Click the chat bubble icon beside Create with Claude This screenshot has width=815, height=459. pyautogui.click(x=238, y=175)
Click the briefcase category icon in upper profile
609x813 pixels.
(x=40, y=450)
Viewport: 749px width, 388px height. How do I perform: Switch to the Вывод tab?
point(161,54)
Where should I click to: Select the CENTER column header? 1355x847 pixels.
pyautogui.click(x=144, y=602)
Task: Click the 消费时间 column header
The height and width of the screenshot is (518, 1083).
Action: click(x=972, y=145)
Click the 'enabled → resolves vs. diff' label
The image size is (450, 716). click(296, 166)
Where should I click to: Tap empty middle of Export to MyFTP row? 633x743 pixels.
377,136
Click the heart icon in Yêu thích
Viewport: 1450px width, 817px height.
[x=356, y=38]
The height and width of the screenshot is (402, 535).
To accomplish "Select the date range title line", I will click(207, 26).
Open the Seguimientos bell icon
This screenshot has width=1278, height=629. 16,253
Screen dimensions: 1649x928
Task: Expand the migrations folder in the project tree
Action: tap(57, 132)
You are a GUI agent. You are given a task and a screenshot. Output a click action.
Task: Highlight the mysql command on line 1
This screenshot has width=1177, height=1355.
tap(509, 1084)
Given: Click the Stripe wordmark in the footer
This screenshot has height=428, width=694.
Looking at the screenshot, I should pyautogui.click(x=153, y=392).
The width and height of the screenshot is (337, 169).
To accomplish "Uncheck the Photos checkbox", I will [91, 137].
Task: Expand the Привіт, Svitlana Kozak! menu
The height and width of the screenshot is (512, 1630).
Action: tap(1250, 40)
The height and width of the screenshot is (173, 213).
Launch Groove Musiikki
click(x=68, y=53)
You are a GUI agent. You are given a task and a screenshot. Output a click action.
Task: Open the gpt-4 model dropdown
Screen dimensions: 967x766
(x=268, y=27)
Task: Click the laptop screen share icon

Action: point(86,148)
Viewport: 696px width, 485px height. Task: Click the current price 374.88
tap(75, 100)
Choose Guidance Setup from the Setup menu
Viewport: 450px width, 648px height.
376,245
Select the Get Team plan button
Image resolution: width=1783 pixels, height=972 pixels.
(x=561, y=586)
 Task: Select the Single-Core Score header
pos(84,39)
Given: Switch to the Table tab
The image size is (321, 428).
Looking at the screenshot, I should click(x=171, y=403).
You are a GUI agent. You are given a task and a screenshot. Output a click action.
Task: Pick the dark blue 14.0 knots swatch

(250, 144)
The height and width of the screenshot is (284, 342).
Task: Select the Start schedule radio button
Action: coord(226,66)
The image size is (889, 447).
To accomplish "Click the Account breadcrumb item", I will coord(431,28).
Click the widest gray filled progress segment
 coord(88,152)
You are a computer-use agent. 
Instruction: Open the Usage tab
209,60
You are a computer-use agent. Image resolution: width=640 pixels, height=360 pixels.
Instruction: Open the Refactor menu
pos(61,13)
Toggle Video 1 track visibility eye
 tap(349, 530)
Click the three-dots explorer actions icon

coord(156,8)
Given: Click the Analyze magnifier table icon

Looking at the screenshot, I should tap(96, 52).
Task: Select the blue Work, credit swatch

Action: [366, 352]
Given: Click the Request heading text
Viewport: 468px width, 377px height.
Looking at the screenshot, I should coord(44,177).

_The exercise:_
Please switch every "column header" in the listing above to "column title" and write out the whole listing again with nothing else changed.

_Task output:_
Click the chat bubble icon beside Create with Claude This screenshot has width=815, height=459. pyautogui.click(x=238, y=175)
Click the briefcase category icon in upper profile
609x813 pixels.
(x=40, y=450)
Viewport: 749px width, 388px height. How do I perform: Switch to the Вывод tab?
point(161,54)
Where should I click to: Select the CENTER column title? 1355x847 pixels.
pyautogui.click(x=144, y=602)
Task: Click the 消费时间 column title
The height and width of the screenshot is (518, 1083).
Action: click(x=972, y=145)
Click the 'enabled → resolves vs. diff' label
The image size is (450, 716). click(296, 166)
Where should I click to: Tap empty middle of Export to MyFTP row? 633x743 pixels.
377,136
Click the heart icon in Yêu thích
Viewport: 1450px width, 817px height.
[x=356, y=38]
The height and width of the screenshot is (402, 535).
To accomplish "Select the date range title line", I will click(207, 26).
Open the Seguimientos bell icon
This screenshot has width=1278, height=629. 16,253
Screen dimensions: 1649x928
Task: Expand the migrations folder in the project tree
Action: tap(57, 132)
You are a GUI agent. You are given a task and a screenshot. Output a click action.
Task: Highlight the mysql command on line 1
This screenshot has width=1177, height=1355.
tap(509, 1084)
Given: Click the Stripe wordmark in the footer
This screenshot has height=428, width=694.
Looking at the screenshot, I should pyautogui.click(x=153, y=392).
The width and height of the screenshot is (337, 169).
To accomplish "Uncheck the Photos checkbox", I will [91, 137].
Task: Expand the Привіт, Svitlana Kozak! menu
The height and width of the screenshot is (512, 1630).
Action: tap(1250, 40)
The height and width of the screenshot is (173, 213).
Launch Groove Musiikki
click(x=68, y=53)
You are a GUI agent. You are given a task and a screenshot. Output a click action.
Task: Open the gpt-4 model dropdown
Screen dimensions: 967x766
(x=268, y=27)
Task: Click the laptop screen share icon

Action: point(86,148)
Viewport: 696px width, 485px height. Task: Click the current price 374.88
tap(75, 100)
Choose Guidance Setup from the Setup menu
Viewport: 450px width, 648px height.
376,245
Select the Get Team plan button
Image resolution: width=1783 pixels, height=972 pixels.
(x=561, y=586)
 Task: Select the Single-Core Score header
pos(84,39)
Given: Switch to the Table tab
The image size is (321, 428).
Looking at the screenshot, I should click(x=171, y=403).
You are a GUI agent. You are given a task and a screenshot. Output a click action.
Task: Pick the dark blue 14.0 knots swatch

(250, 144)
The height and width of the screenshot is (284, 342).
Task: Select the Start schedule radio button
Action: coord(226,66)
The image size is (889, 447).
To accomplish "Click the Account breadcrumb item", I will coord(431,28).
Click the widest gray filled progress segment
 coord(88,152)
You are a computer-use agent. 
Instruction: Open the Usage tab
209,60
You are a computer-use agent. Image resolution: width=640 pixels, height=360 pixels.
Instruction: Open the Refactor menu
pos(61,13)
Toggle Video 1 track visibility eye
 tap(349, 530)
Click the three-dots explorer actions icon

coord(156,8)
Given: Click the Analyze magnifier table icon

Looking at the screenshot, I should tap(96, 52).
Task: Select the blue Work, credit swatch

Action: [366, 352]
Given: Click the Request heading text
Viewport: 468px width, 377px height.
Looking at the screenshot, I should coord(44,177).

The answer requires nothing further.